Where in the records does the word "Click" appear? Copy each line that holds it.

| Provided data |
################
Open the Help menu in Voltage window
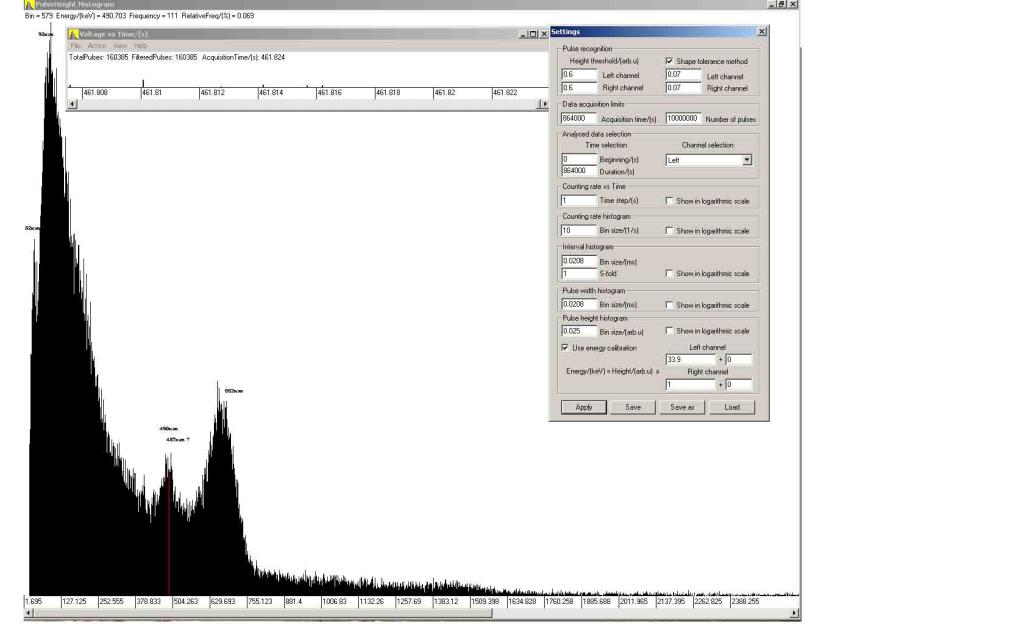This screenshot has height=640, width=1024. tap(140, 46)
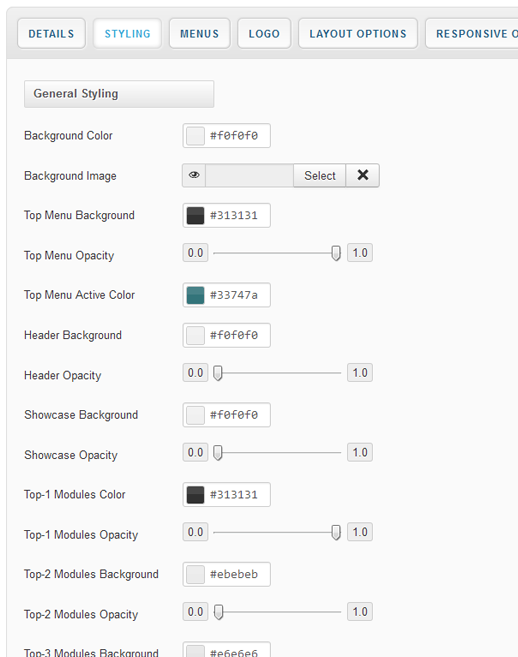Open the Top Menu Active Color swatch
The height and width of the screenshot is (657, 518).
coord(195,295)
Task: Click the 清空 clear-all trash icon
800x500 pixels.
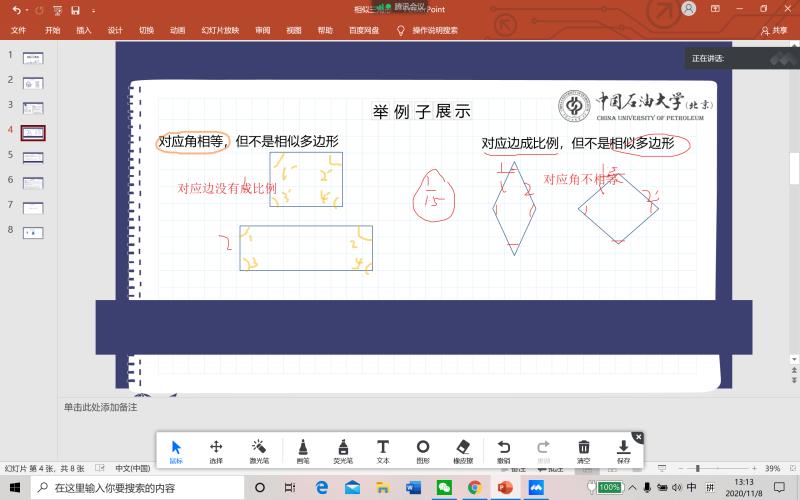Action: pos(584,451)
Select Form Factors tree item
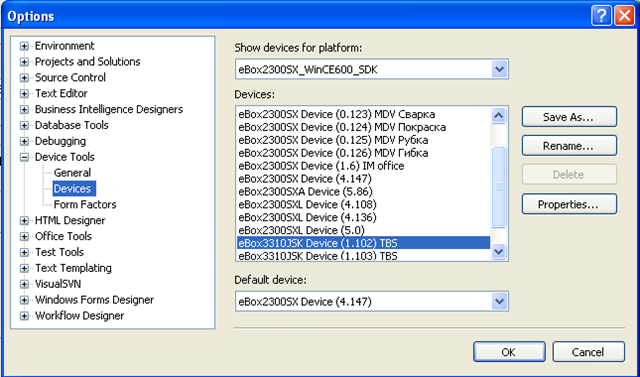 point(85,204)

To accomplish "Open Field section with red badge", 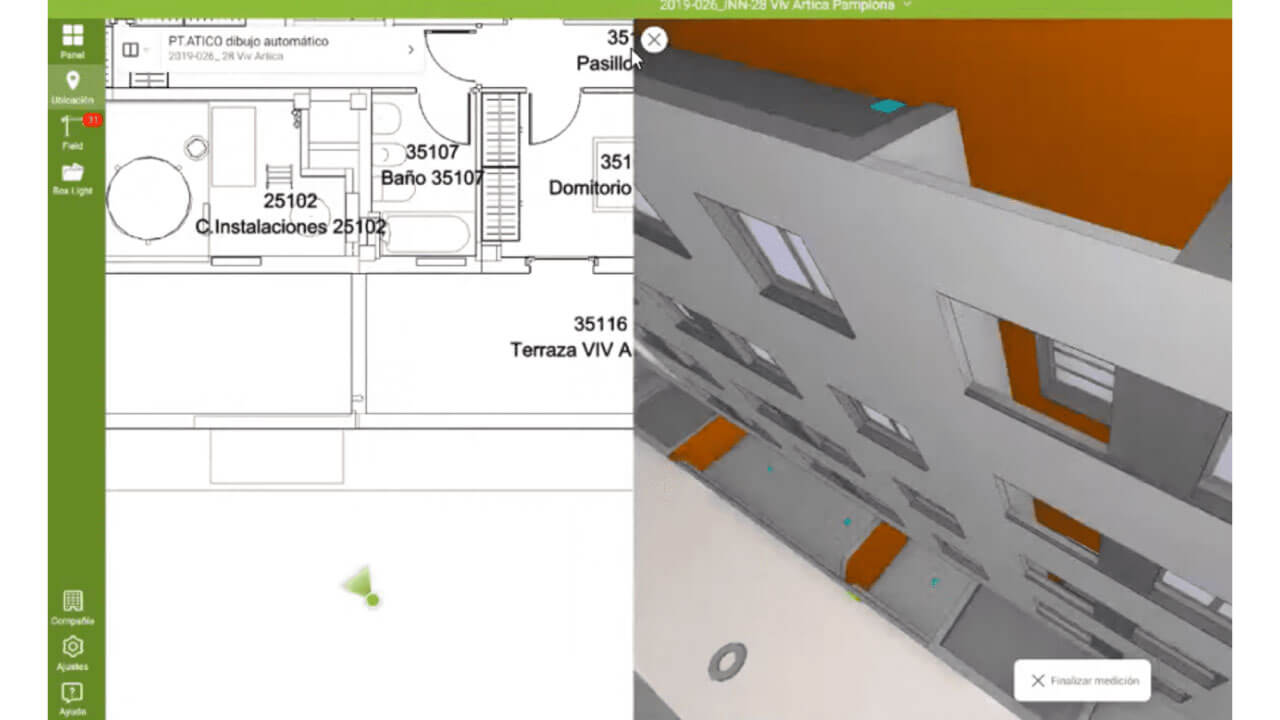I will pos(73,132).
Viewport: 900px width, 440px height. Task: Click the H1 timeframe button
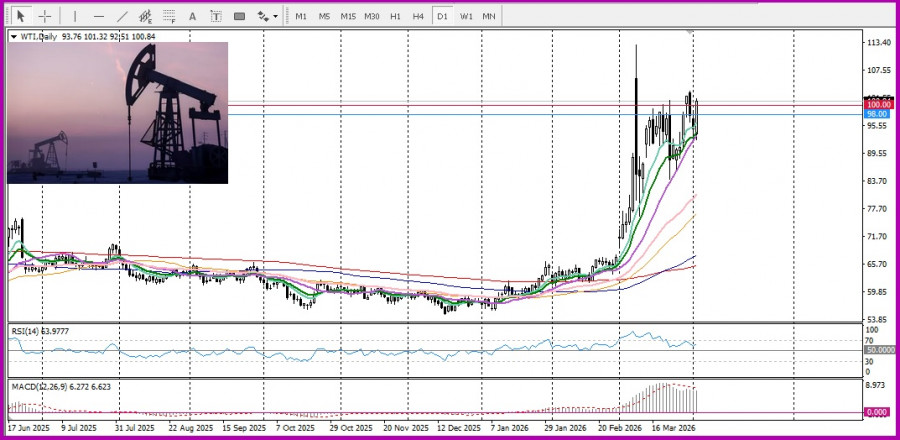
################
| Reply |
Task: Click the 清空 clear-all trash icon
Viewport: 900px width, 440px height. Task: Click the H1 timeframe button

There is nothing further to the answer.